◆ Alıştırma Gereksinimleri ◆
a - Listede "The width and height of the screenshot is (1316, 914)." ifadesini içeren satırdan listenin sonuna kadar her şeyi yeniden yazın; "Viewport" yerine "Display" koyun, geri kalan hiçbir şeyi değiştirmeyin.
b - Dostluk konulu mektubu kaldığı yerden sürdürün.

◆ Metin Bölümü ◆
=-=-=
Sevgili dostum,  

Son zamanlarda kiminle sohbet ettiysem “dost bulamamaktan “ veya  “fırsatları görememekten” dem vurdular. Ama dost bulamamaktan çok dostun zamanında kadrini bilememek ve gerçek dostlarımızla sahte dostlarımızı ayırt edememe basiretimizin olmamasıdır  asıl sorun.

Sevgili dostum,

Çok insan  “dost”  dediğimiz zaman karşılık beklemeden zor zamanlarımızda bize maddi destek veren insan olarak anlarız. Hatta dostuna aşırı güvenen ve ihtiyacı olmasa da dost bildiklerinden her daim maddi destek bekler ve bu hastalıktır aslında. Bizim dostumuz geçinen ve her fırsatta maddi destek bekleyen insana çok rastladım. Biraz düşününce düzenli geliri olan bu insanların maddi desteğe ihtiyacı olmadığını 30 yıl önce neyse şu anda da aynı olduklarını anladım. Ben diyeyim alışkanlık sen de hastalık öteki desin aymazlık. Öyle bir şey. Hep isteyen ama vermek istemeyen insanlardan uzak kalmak da fırsat değerlendirmek bence.
=-=-=
[Tarif edilen nesnelerin yerini bulmaya yönelik kayıtlar]
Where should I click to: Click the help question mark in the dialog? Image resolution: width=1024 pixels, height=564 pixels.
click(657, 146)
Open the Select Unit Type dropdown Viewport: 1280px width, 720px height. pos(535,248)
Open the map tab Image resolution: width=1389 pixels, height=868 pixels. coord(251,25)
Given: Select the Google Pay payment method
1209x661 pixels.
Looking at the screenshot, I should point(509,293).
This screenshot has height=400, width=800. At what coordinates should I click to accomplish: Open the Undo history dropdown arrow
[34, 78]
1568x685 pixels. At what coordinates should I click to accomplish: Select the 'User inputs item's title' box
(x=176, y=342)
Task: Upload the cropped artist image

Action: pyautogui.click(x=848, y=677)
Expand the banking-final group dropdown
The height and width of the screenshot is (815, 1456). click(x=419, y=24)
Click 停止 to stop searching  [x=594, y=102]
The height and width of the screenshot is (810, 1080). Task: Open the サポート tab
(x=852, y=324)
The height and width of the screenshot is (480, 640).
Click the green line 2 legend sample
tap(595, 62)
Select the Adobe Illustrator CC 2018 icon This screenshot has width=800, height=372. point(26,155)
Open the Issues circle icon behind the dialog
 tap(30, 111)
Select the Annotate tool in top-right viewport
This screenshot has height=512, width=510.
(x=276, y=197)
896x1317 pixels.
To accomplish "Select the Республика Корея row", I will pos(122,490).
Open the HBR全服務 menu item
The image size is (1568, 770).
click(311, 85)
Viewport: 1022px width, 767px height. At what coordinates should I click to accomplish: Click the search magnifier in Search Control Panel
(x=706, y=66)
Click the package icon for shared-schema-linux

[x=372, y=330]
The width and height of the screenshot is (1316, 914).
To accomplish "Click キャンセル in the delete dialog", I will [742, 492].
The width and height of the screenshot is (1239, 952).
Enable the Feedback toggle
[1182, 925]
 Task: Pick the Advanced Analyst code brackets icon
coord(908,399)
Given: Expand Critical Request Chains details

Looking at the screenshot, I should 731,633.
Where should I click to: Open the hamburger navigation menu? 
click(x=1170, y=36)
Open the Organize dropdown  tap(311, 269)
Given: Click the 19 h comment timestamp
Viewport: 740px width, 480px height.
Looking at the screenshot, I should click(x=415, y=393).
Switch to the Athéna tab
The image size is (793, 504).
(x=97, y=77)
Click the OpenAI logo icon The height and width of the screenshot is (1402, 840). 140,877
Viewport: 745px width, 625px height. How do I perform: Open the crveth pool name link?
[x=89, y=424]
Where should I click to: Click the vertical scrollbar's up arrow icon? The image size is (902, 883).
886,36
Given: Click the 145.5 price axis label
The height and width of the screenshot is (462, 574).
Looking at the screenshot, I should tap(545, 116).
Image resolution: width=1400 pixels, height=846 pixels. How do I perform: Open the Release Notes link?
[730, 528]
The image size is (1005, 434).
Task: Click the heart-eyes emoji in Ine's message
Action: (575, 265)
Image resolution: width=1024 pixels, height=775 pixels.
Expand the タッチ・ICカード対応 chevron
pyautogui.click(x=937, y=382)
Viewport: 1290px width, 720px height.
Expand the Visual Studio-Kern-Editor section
=-=-=
◆ Sonuçlar ◆
a -
The width and height of the screenshot is (1316, 914).
To accomplish "Click キャンセル in the delete dialog", I will [742, 492].
The width and height of the screenshot is (1239, 952).
Enable the Feedback toggle
[1182, 925]
 Task: Pick the Advanced Analyst code brackets icon
coord(908,399)
Given: Expand Critical Request Chains details

Looking at the screenshot, I should 731,633.
Where should I click to: Open the hamburger navigation menu? 
click(x=1170, y=36)
Open the Organize dropdown  tap(311, 269)
Given: Click the 19 h comment timestamp
Display: 740px width, 480px height.
Looking at the screenshot, I should click(x=415, y=393).
Switch to the Athéna tab
The image size is (793, 504).
(x=97, y=77)
Click the OpenAI logo icon The height and width of the screenshot is (1402, 840). 140,877
Display: 745px width, 625px height. How do I perform: Open the crveth pool name link?
[x=89, y=424]
Where should I click to: Click the vertical scrollbar's up arrow icon? The image size is (902, 883).
886,36
Given: Click the 145.5 price axis label
The height and width of the screenshot is (462, 574).
Looking at the screenshot, I should tap(545, 116).
Image resolution: width=1400 pixels, height=846 pixels. How do I perform: Open the Release Notes link?
[730, 528]
The image size is (1005, 434).
Task: Click the heart-eyes emoji in Ine's message
Action: (575, 265)
Image resolution: width=1024 pixels, height=775 pixels.
Expand the タッチ・ICカード対応 chevron
pyautogui.click(x=937, y=382)
Display: 1290px width, 720px height.
Expand the Visual Studio-Kern-Editor section

b -
Sevgili dostum,

Gerçek dost,  çok zorda kalmadıkça karşısındaki insandan yardım beklemez. Gerçek dost da dostunun yardıma ihtiyacı olduğunu o söylemeden hal dilinden anlayarak yardım eder. Bizim çevremizde de bize dost diyerek bizim kitabımız satın almayıp hediye beklerken, hiç tanımadıkları insanların kitaplarını satın almalarını da ballandırarak anlatırlar. Bu da bize iyilik olur. Bu adam en iyi dostumuz olur ona göre. Onların dilince. Yani anlayışı ile. Bize de sabretmek düşer.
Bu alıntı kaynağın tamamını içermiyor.